姜承寧坐在桌边,手里捏著一枚白砾。
“眼前有三件事。”
他把白砾放到桌上。
“第一,是白罡石。”
“这东西压著整座白砾山。若解不开,咱们在这山里熬再久,也只是给它供些灵气而已。”
屋里几人都没出声。
姜承寧继续道:“第二,是那只手。”
他说到这里,目光落到姜行川身上。
“当年老坟坡,你和柳照泉跟著那赵家的筑基。你们两个那时候还只是凡人,柳照泉也未入道。一个筑基修士,若无外力遮掩,怎么会发现不了你们?”
姜行川脸色阴沉。
这个问题自从雨禾点破后,他便一直责怪自己为什么没有反应到。
姜承寧道:“所以那只手,大概也在害赵家。”
“那么以前的一切推测还是得推倒重来。它引你们去看赵家筑基身死,借柳照泉入局,又借后头许多事推乱寒户。”

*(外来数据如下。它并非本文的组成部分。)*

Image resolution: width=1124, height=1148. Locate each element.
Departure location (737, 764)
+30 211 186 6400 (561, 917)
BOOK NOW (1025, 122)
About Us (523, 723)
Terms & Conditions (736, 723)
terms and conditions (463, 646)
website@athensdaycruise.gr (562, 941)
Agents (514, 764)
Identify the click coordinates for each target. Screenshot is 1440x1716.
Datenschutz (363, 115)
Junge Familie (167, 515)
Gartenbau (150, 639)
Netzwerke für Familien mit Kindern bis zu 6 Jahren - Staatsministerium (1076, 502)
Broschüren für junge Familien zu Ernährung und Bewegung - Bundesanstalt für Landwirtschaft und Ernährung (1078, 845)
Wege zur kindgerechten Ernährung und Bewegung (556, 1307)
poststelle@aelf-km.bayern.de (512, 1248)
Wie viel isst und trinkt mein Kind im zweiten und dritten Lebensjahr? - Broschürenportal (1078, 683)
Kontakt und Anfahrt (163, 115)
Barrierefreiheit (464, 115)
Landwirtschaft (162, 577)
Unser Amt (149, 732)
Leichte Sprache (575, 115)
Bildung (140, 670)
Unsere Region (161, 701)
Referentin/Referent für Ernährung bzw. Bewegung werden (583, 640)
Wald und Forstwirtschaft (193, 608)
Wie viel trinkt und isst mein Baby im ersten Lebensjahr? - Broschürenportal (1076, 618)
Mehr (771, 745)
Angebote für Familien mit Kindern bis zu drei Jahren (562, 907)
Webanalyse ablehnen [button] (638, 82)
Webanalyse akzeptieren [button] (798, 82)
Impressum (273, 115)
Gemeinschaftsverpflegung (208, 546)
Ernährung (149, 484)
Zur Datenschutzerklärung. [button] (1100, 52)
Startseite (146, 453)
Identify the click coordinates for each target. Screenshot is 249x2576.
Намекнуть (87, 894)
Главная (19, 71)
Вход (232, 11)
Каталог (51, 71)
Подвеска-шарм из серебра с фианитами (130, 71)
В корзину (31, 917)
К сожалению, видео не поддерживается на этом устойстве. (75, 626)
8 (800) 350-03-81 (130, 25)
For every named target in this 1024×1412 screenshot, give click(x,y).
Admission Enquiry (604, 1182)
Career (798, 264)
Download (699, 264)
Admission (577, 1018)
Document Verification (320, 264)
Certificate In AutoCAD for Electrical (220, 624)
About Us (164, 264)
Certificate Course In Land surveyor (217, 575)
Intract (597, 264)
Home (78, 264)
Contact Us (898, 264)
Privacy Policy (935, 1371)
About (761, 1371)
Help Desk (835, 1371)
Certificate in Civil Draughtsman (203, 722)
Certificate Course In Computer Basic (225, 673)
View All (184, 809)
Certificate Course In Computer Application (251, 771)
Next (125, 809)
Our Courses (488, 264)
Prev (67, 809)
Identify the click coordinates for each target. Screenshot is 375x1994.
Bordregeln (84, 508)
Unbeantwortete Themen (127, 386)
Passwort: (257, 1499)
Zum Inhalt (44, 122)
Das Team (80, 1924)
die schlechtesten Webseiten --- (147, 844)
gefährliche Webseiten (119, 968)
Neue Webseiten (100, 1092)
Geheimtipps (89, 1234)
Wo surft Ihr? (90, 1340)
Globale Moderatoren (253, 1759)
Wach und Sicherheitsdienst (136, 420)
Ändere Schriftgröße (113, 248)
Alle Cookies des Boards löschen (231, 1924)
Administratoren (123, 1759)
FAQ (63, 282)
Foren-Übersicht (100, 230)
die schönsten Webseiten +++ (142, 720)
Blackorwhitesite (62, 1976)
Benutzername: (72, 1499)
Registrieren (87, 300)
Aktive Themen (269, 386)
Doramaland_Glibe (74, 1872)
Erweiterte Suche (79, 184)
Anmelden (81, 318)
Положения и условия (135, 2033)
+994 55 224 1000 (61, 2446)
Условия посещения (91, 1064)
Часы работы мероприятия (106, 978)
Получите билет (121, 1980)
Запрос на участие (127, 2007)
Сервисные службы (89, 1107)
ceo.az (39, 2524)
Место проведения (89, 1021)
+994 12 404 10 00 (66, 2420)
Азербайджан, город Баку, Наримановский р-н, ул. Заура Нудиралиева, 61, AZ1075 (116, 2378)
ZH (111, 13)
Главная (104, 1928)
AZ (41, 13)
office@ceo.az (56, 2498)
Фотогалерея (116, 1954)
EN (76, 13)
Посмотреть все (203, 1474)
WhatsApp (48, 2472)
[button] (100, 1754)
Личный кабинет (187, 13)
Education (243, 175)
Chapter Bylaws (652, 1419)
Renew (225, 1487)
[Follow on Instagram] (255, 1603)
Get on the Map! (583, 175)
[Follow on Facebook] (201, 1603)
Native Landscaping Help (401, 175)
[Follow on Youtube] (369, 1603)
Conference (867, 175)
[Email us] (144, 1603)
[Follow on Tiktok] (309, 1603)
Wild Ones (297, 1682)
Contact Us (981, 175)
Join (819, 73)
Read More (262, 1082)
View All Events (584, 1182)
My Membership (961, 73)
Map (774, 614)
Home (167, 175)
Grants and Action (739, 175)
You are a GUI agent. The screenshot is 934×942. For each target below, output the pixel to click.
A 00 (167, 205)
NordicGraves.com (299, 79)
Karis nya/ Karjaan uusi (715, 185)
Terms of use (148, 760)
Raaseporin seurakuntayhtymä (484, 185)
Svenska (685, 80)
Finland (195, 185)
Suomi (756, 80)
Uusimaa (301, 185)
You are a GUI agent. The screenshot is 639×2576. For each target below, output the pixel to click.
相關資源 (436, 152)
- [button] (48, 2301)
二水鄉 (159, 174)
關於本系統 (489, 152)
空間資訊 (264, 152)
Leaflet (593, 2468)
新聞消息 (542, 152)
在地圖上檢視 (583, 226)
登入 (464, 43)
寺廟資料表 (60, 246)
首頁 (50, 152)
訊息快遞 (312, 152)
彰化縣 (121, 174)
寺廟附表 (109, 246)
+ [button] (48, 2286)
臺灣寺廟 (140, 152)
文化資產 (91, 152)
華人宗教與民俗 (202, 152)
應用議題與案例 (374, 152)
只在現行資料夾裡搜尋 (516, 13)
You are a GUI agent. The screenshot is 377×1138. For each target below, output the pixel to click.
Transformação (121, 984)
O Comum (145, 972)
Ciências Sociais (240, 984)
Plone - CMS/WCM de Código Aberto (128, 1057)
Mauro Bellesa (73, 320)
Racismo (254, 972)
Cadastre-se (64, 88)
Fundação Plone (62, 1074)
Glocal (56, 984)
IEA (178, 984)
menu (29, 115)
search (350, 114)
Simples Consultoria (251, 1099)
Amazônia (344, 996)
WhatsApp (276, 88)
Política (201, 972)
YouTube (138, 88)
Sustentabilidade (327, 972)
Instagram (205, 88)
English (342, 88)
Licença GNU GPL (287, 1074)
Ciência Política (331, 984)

林素问低声道:“当时周家附近明面上有紫府的,只有承天宗。”
姜承寧点头。
紫府二字太远,可他们这一路遇到的事,都再一次次把那两个字逼近了。
姜承寧没有多费口舌,以姜家如今的实力,根本理不清楚那只手的身份。
“第三,是牝水。”
他看向姜雨禾。
“潜云匿形符是牝水,那个周家修士身上的水莲法器也是牝水。自从雨禾得了功法以来,牝水的东西就都在往她身上凑。”
姜行川冷声道:“那就別走牝水,能避便避。”
姜承寧道:“雨禾那捲功法里,明面可走的筑基路,一条是牝水成玄雨渊,一条是寒炁成寒霖天。”
林素问皱眉。
“可寒炁是什么?这名字,比牝水还要少见。”
姜承寧看著桌上的白罡石,神色沉了许久。
“筑基的事,可以先放一放。那只手是谁,也可以先放一放。”
“眼下最要命的,是白罡石。”
他把白罡石推到族谱前。
“既然这东西是紫府灵器碎片,便算一种灵资。它不知是合二十四节气,或是合道属。若供给族谱,结不成候籙,也未必全无用处。”
姜雨禾抬眼看族谱。
周望在纸里听得心里发虚。
白罡石。
紫府灵器困仙索碎片。
这东西压住一座山多年,连筑基修士都拿它没办法。若能隨意炼化,恐怕紫府仙人也会爭夺,早被哪个紫府仙族搬走了,哪里轮得到姜家。
墨炉能炼节气灵资,能结候籙。
可周望连筑基层次的东西都没正经炼过,如今一上来便要吞紫府灵器残片。这活听著像叫一只老鼠去啃开铁门。
周望正犹豫,外头姜行川已经拿起布袋。
“我去捡。”
姜守山也跟著动身。
半日不到,木棚前就堆起了几大袋白罡石。